### [GIVEN TEXT]
⟨

The authors use EAFT to fine-tune models on math tasks while preserving general capabilities. Results show that EAFT maintains competitive performance on target math benchmarks while significantly reducing the drop in general domain scores compared to standard SFT, with the largest improvements seen in CLUEWSC and MMLU.

The authors use EAFT to fine-tune the Qwen3-4B-Instruct model on agent tool-use tasks, showing that it maintains competitive performance on the target BFCL benchmark while significantly reducing the drop in general capabilities compared to standard SFT. Results show that EAFT preserves general performance with only a 3.6-point average decline, compared to a 6.3-point drop for SFT, demonstrating its effectiveness in mitigating catastrophic forgetting.

The authors use EAFT to fine-tune the Qwen3-4B-Thinking model on medical domain data, showing that it preserves general capabilities while improving target domain performance. Results show that EAFT maintains higher average scores on general benchmarks (84.5) compared to standard SFT (81.3), and achieves better performance on medical tasks (73.7) than SFT (73.6), indicating effective mitigation of catastrophic forgetting.

The authors use a unified set of hyperparameters across all models, including a learning rate of 1×10−5, AdamW optimizer, and 10 training epochs. These settings were applied consistently to ensure a fair comparison between EAFT and baseline methods.

⟩

Stored records

⟨

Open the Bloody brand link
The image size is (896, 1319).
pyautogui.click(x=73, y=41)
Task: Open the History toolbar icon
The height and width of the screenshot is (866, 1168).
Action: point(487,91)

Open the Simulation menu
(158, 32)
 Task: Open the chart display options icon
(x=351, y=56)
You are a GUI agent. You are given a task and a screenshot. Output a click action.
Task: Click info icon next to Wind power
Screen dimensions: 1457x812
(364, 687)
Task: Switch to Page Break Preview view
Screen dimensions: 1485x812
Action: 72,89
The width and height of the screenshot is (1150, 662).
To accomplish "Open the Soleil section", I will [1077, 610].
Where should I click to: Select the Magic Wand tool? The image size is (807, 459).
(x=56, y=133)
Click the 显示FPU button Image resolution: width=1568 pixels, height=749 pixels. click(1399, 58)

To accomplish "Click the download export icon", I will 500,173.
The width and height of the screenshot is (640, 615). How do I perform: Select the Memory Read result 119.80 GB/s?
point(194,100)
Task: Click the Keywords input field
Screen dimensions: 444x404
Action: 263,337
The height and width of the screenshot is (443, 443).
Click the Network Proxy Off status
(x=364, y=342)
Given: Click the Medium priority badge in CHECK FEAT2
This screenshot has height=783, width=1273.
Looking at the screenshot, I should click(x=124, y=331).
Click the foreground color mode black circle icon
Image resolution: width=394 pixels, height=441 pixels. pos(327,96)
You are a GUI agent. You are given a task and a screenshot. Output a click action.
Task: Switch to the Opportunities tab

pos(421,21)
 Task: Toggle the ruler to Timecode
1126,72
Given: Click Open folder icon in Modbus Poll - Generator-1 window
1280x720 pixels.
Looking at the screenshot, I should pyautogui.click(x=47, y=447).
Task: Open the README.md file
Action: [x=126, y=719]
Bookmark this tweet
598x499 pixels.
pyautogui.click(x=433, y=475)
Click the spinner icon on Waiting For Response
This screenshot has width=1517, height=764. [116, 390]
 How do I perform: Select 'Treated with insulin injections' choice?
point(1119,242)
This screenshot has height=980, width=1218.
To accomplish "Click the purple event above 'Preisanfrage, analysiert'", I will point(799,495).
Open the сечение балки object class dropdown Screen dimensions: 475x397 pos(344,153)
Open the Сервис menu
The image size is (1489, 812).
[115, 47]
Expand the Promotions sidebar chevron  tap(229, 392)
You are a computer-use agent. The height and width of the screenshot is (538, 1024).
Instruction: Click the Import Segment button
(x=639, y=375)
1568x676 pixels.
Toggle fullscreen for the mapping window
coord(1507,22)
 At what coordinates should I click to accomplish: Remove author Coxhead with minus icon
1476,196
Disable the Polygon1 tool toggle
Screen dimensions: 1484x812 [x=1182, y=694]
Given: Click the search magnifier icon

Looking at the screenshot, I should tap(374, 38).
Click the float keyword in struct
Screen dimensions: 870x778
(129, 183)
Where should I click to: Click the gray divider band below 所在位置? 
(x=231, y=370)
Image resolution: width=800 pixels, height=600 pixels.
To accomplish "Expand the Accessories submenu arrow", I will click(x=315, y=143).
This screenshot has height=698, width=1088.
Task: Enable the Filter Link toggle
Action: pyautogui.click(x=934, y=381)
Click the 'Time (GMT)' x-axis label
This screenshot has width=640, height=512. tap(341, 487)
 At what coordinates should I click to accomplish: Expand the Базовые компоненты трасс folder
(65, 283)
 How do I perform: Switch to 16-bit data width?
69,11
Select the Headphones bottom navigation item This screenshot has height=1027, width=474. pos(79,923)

⟩

### [PARTS OF THE EXERCISE]
1. According to the EAFT text, how large was the average decline in general performance for EAFT on agent tool-use tasks?
2. List every benchmark that the EAFT text mentions by name.
These rows are unrelated to the EAFT text.

### [ANSWERS TO THE PROBLEMS]
1. A 3.6-point average decline.

2. CLUEWSC, MMLU, BFCL